In contrast to conventional mass spectrometry techniques, Nizzia et al. [
34] investigated the use of DESI-MS for the analysis of common semi-permanent hair colorants in two semisolid cosmetic formulations: a blemish cream and a hair-dye gel. As a novelty, the use of an ambient MS technique allowed a direct analysis without prior sample preparation or chromatographic separation. A thin layer of sample is deposited onto porous Teflon and a pneumatically assisted electrospray is employed to release neutral analytes present on this surface as secondary ions.
On the other hand, UV-Vis and DAD detectors are still often used in the literature for the analysis of dyes in commercial products. Concerning cosmetics, there have been several methods reported in the last 10 years that combine LC and DAD for the quantitative [
28,
30,
31,
32] and qualitative [
32] analysis of multiple dyes or that apply direct spectrophotometric measurement when only one dye is considered [
9,
25,
27,
35,
39] (see
Table 4). In these latter methods, good limits of detection were obtained because of the concentration achieved using an extraction technique such as SPE, CPE or DLLME previous to the analysis. Most of these methods were developed to identify and quantify Rhodamine B, so they established a fixed wavelength, 556 nm, which corresponds with the maximum of absorbance of this compound. When a mixture of dyes is analysed, DAD is a useful tool that allows the simultaneous recording of absorbance data from 190 to 800 nm and to match the UV-Vis spectra obtained with spectral libraries.

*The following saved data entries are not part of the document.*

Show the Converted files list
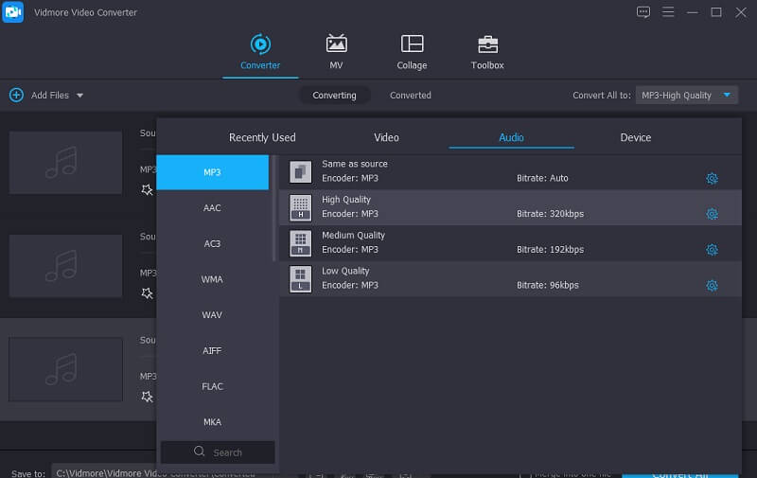757x478 pixels. [410, 96]
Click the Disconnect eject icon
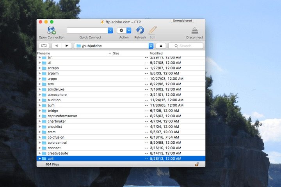 pyautogui.click(x=194, y=31)
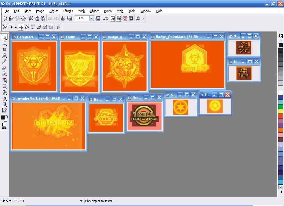Expand the application launcher dropdown arrow
The height and width of the screenshot is (206, 284).
[x=143, y=18]
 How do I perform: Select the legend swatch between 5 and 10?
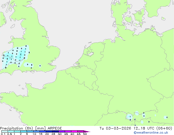[30, 132]
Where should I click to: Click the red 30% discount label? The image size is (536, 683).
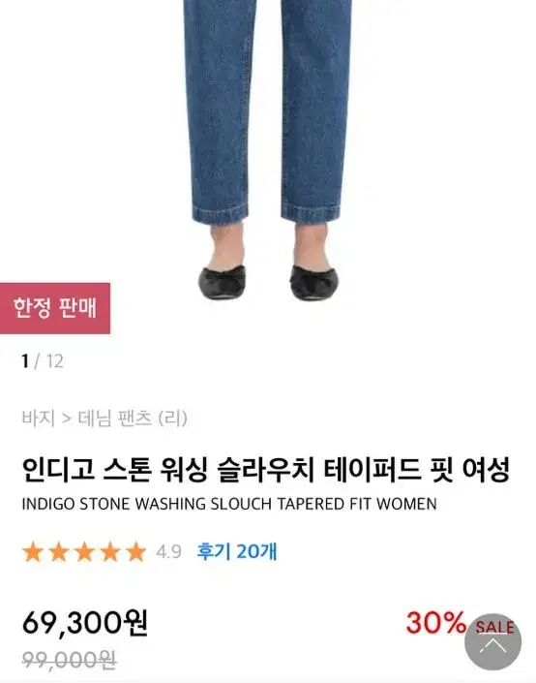pos(435,623)
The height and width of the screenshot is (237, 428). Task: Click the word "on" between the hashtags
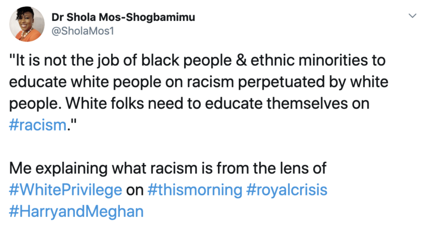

For the determination of basic dyes through LC-DAD, Franco et al. [
30] proposed the use of ILs in the mobile phase to enhance peak shapes and to reduce the chromatographic retention times. ILs usually compete with basic groups for the residual silanols on the stationary phase or they can form an ion pair with cationic solutes to improve the shielding efficiency of these silanols. In this way, the analysis was completed in 40 min using an isocratic mode with a mobile phase composed by acetonitrile and water and 2 mL of 0.040 mol·L
−1 BMIm[NTf
2] solution. The results obtained were compared with those obtained though LC-MS/MS by means of a t-student test. Concentration values obtained in both cases were not significantly different (at 95% confidence level). However, it must be pointed out that the mass spectrum provided chemical structural data that were employed to confirm the presence of the target compounds in the hair-dyeing formulations found by LC-DAD analysis.
Other analytical approaches were reported based on fluorescence measurements [
36,
38] or voltammetry [
37] for the determination of Rhodamine B or Lithol Rubine, respectively. The main advantage of the fluorometric measurement is its high selectivity.